[Data listing]
________________________________________

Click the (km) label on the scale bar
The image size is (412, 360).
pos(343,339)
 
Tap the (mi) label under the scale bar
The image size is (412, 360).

________________________________________

List each line of the material above that contains the word "label".

Click the (km) label on the scale bar
Tap the (mi) label under the scale bar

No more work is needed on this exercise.